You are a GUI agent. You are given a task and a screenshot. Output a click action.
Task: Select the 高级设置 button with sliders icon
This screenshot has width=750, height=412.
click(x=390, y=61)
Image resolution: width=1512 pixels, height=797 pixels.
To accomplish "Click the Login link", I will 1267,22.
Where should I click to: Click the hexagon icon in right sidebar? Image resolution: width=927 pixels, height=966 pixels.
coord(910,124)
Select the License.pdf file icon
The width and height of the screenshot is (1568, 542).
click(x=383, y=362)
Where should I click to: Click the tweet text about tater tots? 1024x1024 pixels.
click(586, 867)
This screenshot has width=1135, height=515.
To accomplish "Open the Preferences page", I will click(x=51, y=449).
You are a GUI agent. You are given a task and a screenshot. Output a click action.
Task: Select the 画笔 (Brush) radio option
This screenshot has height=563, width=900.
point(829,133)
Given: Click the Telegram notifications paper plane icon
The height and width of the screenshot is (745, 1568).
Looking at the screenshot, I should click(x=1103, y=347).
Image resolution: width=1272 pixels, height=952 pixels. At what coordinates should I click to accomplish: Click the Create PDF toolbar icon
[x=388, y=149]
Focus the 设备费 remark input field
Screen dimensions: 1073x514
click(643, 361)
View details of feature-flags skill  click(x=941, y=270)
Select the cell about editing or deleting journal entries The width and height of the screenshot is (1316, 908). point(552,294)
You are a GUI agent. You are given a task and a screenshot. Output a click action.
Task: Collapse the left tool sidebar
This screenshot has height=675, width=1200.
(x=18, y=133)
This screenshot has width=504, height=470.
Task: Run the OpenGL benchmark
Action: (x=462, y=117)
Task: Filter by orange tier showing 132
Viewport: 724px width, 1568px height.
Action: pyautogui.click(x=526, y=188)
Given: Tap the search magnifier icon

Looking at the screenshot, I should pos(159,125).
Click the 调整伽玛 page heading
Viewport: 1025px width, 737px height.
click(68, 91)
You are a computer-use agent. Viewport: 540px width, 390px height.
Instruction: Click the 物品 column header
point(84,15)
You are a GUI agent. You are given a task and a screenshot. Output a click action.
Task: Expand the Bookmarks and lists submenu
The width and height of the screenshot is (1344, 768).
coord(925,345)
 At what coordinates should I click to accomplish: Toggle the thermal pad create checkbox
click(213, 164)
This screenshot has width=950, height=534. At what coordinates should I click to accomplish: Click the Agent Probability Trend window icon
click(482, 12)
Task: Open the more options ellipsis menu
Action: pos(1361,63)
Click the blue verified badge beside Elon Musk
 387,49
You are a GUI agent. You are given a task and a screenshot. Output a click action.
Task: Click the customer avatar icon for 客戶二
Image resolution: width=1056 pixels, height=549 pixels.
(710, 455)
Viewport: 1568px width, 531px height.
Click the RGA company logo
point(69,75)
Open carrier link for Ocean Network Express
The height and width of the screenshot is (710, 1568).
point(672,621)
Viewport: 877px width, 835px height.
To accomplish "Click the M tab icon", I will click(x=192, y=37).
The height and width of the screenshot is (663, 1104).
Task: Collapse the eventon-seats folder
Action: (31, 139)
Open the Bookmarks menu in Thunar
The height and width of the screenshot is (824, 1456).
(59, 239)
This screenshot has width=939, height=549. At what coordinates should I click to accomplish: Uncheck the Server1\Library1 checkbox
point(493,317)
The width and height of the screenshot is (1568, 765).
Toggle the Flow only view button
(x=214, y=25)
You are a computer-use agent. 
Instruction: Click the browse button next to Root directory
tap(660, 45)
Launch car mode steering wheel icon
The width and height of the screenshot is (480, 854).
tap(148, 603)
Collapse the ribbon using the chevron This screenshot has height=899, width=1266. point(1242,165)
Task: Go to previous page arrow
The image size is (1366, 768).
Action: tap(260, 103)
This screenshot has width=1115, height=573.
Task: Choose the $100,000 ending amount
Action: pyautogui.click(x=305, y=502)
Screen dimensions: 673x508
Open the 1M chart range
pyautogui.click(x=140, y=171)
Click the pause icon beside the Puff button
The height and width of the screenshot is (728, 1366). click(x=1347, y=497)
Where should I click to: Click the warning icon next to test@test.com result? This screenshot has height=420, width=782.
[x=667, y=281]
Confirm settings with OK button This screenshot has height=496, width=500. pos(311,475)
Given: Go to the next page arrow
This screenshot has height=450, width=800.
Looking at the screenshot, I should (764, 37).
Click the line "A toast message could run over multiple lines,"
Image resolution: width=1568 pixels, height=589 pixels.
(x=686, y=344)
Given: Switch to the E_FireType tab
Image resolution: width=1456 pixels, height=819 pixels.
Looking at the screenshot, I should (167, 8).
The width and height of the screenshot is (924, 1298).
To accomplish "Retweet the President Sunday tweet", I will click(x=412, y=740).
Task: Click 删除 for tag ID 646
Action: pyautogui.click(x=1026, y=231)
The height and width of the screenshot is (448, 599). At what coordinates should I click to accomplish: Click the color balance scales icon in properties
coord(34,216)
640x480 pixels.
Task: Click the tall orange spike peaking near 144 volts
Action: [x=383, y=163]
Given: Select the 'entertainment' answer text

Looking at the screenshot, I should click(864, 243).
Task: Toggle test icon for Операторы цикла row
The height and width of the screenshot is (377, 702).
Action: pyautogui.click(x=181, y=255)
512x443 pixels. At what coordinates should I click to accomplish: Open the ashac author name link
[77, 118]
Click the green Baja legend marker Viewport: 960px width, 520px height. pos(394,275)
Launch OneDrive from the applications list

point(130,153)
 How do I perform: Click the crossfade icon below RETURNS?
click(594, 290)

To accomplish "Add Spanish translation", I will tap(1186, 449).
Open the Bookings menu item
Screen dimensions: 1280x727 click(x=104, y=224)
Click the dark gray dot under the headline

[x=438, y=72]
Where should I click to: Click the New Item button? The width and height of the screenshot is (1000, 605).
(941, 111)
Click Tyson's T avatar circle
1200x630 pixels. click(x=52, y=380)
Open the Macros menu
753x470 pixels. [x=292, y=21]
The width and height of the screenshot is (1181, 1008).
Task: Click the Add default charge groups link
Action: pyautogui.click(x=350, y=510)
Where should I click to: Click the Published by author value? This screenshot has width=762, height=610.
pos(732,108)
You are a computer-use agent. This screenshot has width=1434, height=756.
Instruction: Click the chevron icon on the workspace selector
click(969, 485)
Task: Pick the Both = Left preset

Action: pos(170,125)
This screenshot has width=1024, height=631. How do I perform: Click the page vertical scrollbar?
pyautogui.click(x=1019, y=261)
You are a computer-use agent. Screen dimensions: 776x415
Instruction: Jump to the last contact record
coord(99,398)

### Problem description
Exactly what appears above must be set down again in full.

### Response to this task
You are a GUI agent. You are given a task and a screenshot. Output a click action.
Task: Select the 高级设置 button with sliders icon
This screenshot has width=750, height=412.
click(x=390, y=61)
Image resolution: width=1512 pixels, height=797 pixels.
To accomplish "Click the Login link", I will 1267,22.
Where should I click to: Click the hexagon icon in right sidebar? Image resolution: width=927 pixels, height=966 pixels.
coord(910,124)
Select the License.pdf file icon
The width and height of the screenshot is (1568, 542).
click(x=383, y=362)
Where should I click to: Click the tweet text about tater tots? 1024x1024 pixels.
click(586, 867)
This screenshot has width=1135, height=515.
To accomplish "Open the Preferences page", I will click(x=51, y=449).
You are a GUI agent. You are given a task and a screenshot. Output a click action.
Task: Select the 画笔 (Brush) radio option
This screenshot has height=563, width=900.
point(829,133)
Given: Click the Telegram notifications paper plane icon
The height and width of the screenshot is (745, 1568).
Looking at the screenshot, I should click(x=1103, y=347).
Image resolution: width=1272 pixels, height=952 pixels. At what coordinates should I click to accomplish: Click the Create PDF toolbar icon
[x=388, y=149]
Focus the 设备费 remark input field
Screen dimensions: 1073x514
click(643, 361)
View details of feature-flags skill  click(x=941, y=270)
Select the cell about editing or deleting journal entries The width and height of the screenshot is (1316, 908). point(552,294)
You are a GUI agent. You are given a task and a screenshot. Output a click action.
Task: Collapse the left tool sidebar
This screenshot has height=675, width=1200.
(x=18, y=133)
This screenshot has width=504, height=470.
Task: Run the OpenGL benchmark
Action: (x=462, y=117)
Task: Filter by orange tier showing 132
Viewport: 724px width, 1568px height.
Action: pyautogui.click(x=526, y=188)
Given: Tap the search magnifier icon

Looking at the screenshot, I should pos(159,125).
Click the 调整伽玛 page heading
Viewport: 1025px width, 737px height.
click(68, 91)
You are a computer-use agent. Viewport: 540px width, 390px height.
Instruction: Click the 物品 column header
point(84,15)
You are a GUI agent. You are given a task and a screenshot. Output a click action.
Task: Expand the Bookmarks and lists submenu
The width and height of the screenshot is (1344, 768).
coord(925,345)
 At what coordinates should I click to accomplish: Toggle the thermal pad create checkbox
click(213, 164)
This screenshot has width=950, height=534. At what coordinates should I click to accomplish: Click the Agent Probability Trend window icon
click(482, 12)
Task: Open the more options ellipsis menu
Action: pos(1361,63)
Click the blue verified badge beside Elon Musk
 387,49
You are a GUI agent. You are given a task and a screenshot. Output a click action.
Task: Click the customer avatar icon for 客戶二
Image resolution: width=1056 pixels, height=549 pixels.
(710, 455)
Viewport: 1568px width, 531px height.
Click the RGA company logo
point(69,75)
Open carrier link for Ocean Network Express
The height and width of the screenshot is (710, 1568).
point(672,621)
Viewport: 877px width, 835px height.
To accomplish "Click the M tab icon", I will click(x=192, y=37).
The height and width of the screenshot is (663, 1104).
Task: Collapse the eventon-seats folder
Action: (31, 139)
Open the Bookmarks menu in Thunar
The height and width of the screenshot is (824, 1456).
(59, 239)
This screenshot has width=939, height=549. At what coordinates should I click to accomplish: Uncheck the Server1\Library1 checkbox
point(493,317)
The width and height of the screenshot is (1568, 765).
Toggle the Flow only view button
(x=214, y=25)
You are a computer-use agent. 
Instruction: Click the browse button next to Root directory
tap(660, 45)
Launch car mode steering wheel icon
The width and height of the screenshot is (480, 854).
tap(148, 603)
Collapse the ribbon using the chevron This screenshot has height=899, width=1266. point(1242,165)
Task: Go to previous page arrow
The image size is (1366, 768).
Action: tap(260, 103)
This screenshot has width=1115, height=573.
Task: Choose the $100,000 ending amount
Action: pyautogui.click(x=305, y=502)
Screen dimensions: 673x508
Open the 1M chart range
pyautogui.click(x=140, y=171)
Click the pause icon beside the Puff button
The height and width of the screenshot is (728, 1366). click(x=1347, y=497)
Where should I click to: Click the warning icon next to test@test.com result? This screenshot has height=420, width=782.
[x=667, y=281]
Confirm settings with OK button This screenshot has height=496, width=500. pos(311,475)
Given: Go to the next page arrow
This screenshot has height=450, width=800.
Looking at the screenshot, I should (764, 37).
Click the line "A toast message could run over multiple lines,"
Image resolution: width=1568 pixels, height=589 pixels.
(x=686, y=344)
Given: Switch to the E_FireType tab
Image resolution: width=1456 pixels, height=819 pixels.
Looking at the screenshot, I should (167, 8).
The width and height of the screenshot is (924, 1298).
To accomplish "Retweet the President Sunday tweet", I will click(x=412, y=740).
Task: Click 删除 for tag ID 646
Action: pyautogui.click(x=1026, y=231)
The height and width of the screenshot is (448, 599). At what coordinates should I click to accomplish: Click the color balance scales icon in properties
coord(34,216)
640x480 pixels.
Task: Click the tall orange spike peaking near 144 volts
Action: [x=383, y=163]
Given: Select the 'entertainment' answer text

Looking at the screenshot, I should click(864, 243).
Task: Toggle test icon for Операторы цикла row
The height and width of the screenshot is (377, 702).
Action: pyautogui.click(x=181, y=255)
512x443 pixels. At what coordinates should I click to accomplish: Open the ashac author name link
[77, 118]
Click the green Baja legend marker Viewport: 960px width, 520px height. pos(394,275)
Launch OneDrive from the applications list

point(130,153)
 How do I perform: Click the crossfade icon below RETURNS?
click(594, 290)

To accomplish "Add Spanish translation", I will tap(1186, 449).
Open the Bookings menu item
Screen dimensions: 1280x727 click(x=104, y=224)
Click the dark gray dot under the headline

[x=438, y=72]
Where should I click to: Click the New Item button? The width and height of the screenshot is (1000, 605).
(941, 111)
Click Tyson's T avatar circle
1200x630 pixels. click(x=52, y=380)
Open the Macros menu
753x470 pixels. [x=292, y=21]
The width and height of the screenshot is (1181, 1008).
Task: Click the Add default charge groups link
Action: pyautogui.click(x=350, y=510)
Where should I click to: Click the Published by author value? This screenshot has width=762, height=610.
pos(732,108)
You are a computer-use agent. This screenshot has width=1434, height=756.
Instruction: Click the chevron icon on the workspace selector
click(969, 485)
Task: Pick the Both = Left preset

Action: pos(170,125)
This screenshot has width=1024, height=631. How do I perform: Click the page vertical scrollbar?
pyautogui.click(x=1019, y=261)
You are a computer-use agent. Screen dimensions: 776x415
Instruction: Jump to the last contact record
coord(99,398)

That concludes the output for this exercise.